__EXERCISE TASK__
In the passage on Omphalos, Solipsism and scientific realism, quote the text from "In the face" up to and including "position to adopt.".

__PROVIDED PASSAGE__
Further, both of these perverse hypotheses about how reality is structured share another serious weakness. Omphalos and Solipsism could be seen as equally probable as the "ordinary world" hypothesis of reality (i.e., that reality corresponds roughly to what it appears to be). Given that each of them are unproven hypotheses, one cannot assert any to be superior to the other. However, the notion that these are empirically equivalent defines equivalence strictly in terms of the hypotheses' making the same predictions and accounting for the same observations. This overlooks other important considerations. Even if several hypotheses make exactly the same predictions and have explanations for observations, one of them may have more robust and complete explanations of the phenomena that are predicted, making that one more probable than the others. Simply because none of them are provable doesn't make them all equally likely. Thus, if explanatory success has a role in determining which metaphysical model we should prefer, then employing inference to the best explanation (i.e., abduction) would lead us to believe one of the hypotheses over the others.

In the face of arguments from solipsists, religionists, supernaturalists, and others who prefer a world of fantasy and miracles, the words of John Worrall, a philosopher of science, provide some perspective:

There is nothing which will compel the adoption of a realist attitude towards theories <of the the world around us>, but this leaves open the possibility that some form of scientific realism, while strictly speaking unnecessary, is nonetheless the most reasonable position to adopt.

__DATASET ENTRIES__
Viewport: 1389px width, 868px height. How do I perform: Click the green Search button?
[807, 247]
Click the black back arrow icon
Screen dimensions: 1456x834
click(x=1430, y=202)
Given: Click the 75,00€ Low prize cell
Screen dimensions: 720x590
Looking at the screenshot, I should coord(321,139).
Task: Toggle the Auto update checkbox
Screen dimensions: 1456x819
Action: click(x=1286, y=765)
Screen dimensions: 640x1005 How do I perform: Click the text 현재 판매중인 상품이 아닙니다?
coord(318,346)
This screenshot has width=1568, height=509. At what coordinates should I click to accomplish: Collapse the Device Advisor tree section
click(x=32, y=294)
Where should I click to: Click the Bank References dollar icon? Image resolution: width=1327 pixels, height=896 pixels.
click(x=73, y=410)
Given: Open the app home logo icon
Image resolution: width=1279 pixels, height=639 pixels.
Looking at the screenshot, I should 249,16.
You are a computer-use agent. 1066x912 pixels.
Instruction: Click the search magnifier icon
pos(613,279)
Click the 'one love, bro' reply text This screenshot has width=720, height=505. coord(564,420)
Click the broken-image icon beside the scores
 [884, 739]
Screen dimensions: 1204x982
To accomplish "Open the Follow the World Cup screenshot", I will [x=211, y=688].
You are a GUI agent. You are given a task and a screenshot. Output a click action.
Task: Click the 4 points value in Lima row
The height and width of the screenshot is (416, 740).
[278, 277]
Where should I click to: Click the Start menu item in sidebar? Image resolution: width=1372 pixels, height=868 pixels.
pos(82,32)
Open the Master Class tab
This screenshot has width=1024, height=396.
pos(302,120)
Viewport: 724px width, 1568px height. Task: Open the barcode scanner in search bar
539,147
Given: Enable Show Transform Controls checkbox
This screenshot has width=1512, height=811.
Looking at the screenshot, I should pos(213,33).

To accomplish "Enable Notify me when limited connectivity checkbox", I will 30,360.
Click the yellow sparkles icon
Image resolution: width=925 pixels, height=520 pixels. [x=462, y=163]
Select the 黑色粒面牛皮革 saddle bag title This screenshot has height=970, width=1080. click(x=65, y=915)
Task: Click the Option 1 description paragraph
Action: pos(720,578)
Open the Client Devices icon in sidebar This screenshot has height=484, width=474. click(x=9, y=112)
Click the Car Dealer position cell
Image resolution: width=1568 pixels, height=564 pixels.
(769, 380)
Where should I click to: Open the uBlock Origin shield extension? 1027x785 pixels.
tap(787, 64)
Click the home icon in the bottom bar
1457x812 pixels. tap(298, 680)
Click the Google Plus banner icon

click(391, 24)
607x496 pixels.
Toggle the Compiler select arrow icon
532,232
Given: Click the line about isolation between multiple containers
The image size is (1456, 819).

__WRITTEN REPLY__
In the face of arguments from solipsists, religionists, supernaturalists, and others who prefer a world of fantasy and miracles, the words of John Worrall, a philosopher of science, provide some perspective:

There is nothing which will compel the adoption of a realist attitude towards theories <of the the world around us>, but this leaves open the possibility that some form of scientific realism, while strictly speaking unnecessary, is nonetheless the most reasonable position to adopt.